THE CORAL SNAKE OF SOUTHEAST ARIZONA AND BISBEE
Introduction to the Coral Snake
The Coral Snake, a small yet strikingly vibrant serpent, is native to Southeast Arizona, including the unique terrains around Bisbee. Known scientifically as Micrurus fulvius, this species is famed for its distinct color pattern and potent venom.
Identification and Appearance
Distinctive Coloration: The Coral Snake is easily identifiable by its vibrant bands of red, yellow, and black. This coloration serves as a warning to potential predators about its venomous nature.
Size and Shape: Typically, Coral Snakes are slender and small, averaging 20 to 30 inches in length. They have smooth scales, adding to their sleek appearance.
Habitat and Behavior
Natural Habitat: In Southeast Arizona, including areas around Bisbee, these snakes prefer rocky and wooded areas. They are often found in spaces that offer shelter, like under rocks or in burrows.

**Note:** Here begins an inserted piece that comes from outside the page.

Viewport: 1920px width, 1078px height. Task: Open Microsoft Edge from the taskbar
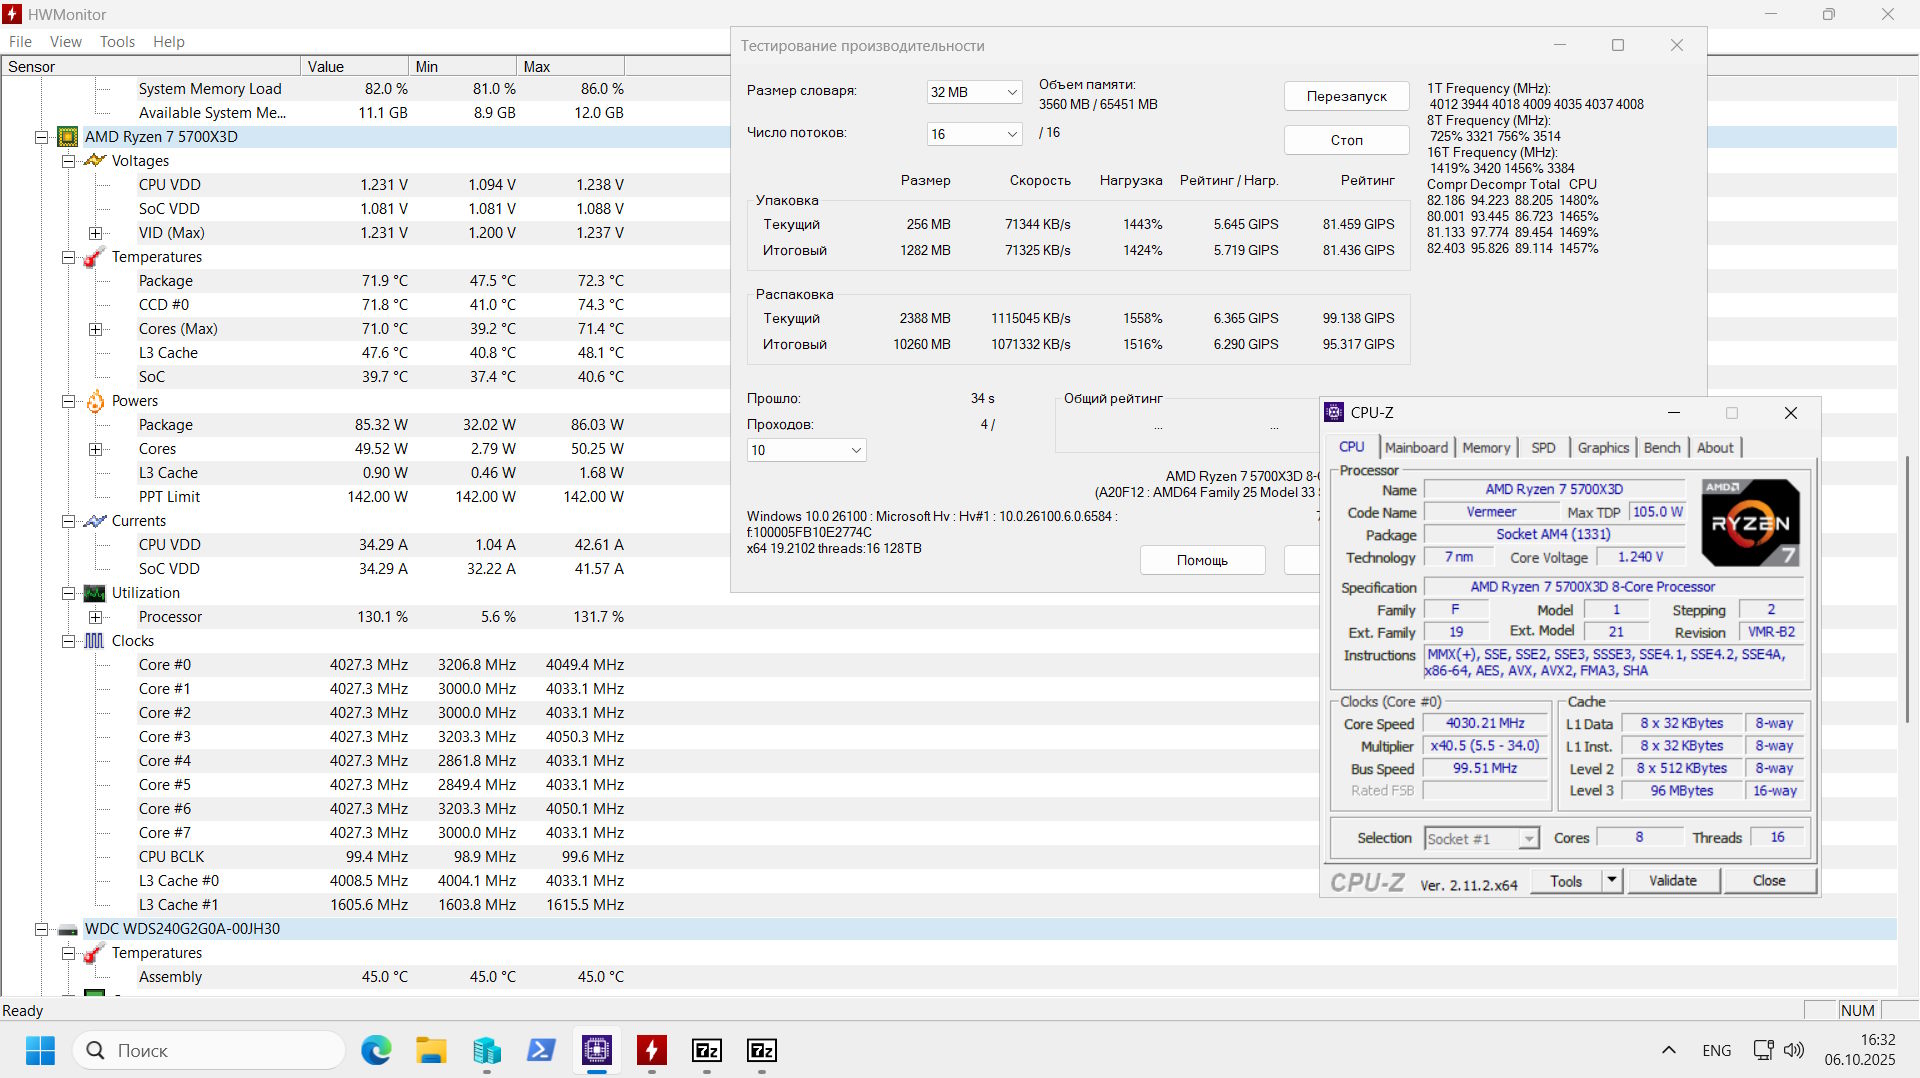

Nocturnal Creatures: Coral Snakes are primarily nocturnal, hunting for their prey in the cooler hours of the night.
Diet: Their diet mainly consists of smaller snakes, lizards, frogs, and occasionally small rodents.
Venom and Safety
Potency of Venom: The venom of the Coral Snake is neurotoxic, affecting the nervous system of its victim. However, bites are rare due to their reclusive nature and preference to flee rather than confront.
Safety Measures: If encountered, it's vital to maintain a safe distance and not attempt to handle the snake. Immediate medical attention is crucial in the rare event of a bite.
Protection Efforts: In Arizona, Coral Snakes are a protected species. Conservation efforts focus on habitat preservation and public education about these misunderstood reptiles.
The Coral Snake of Southeast Arizona and Bisbee is a fascinating and essential part of the region's biodiversity. Understanding and respecting this creature's role in the ecosystem is vital for both its conservation and human safety.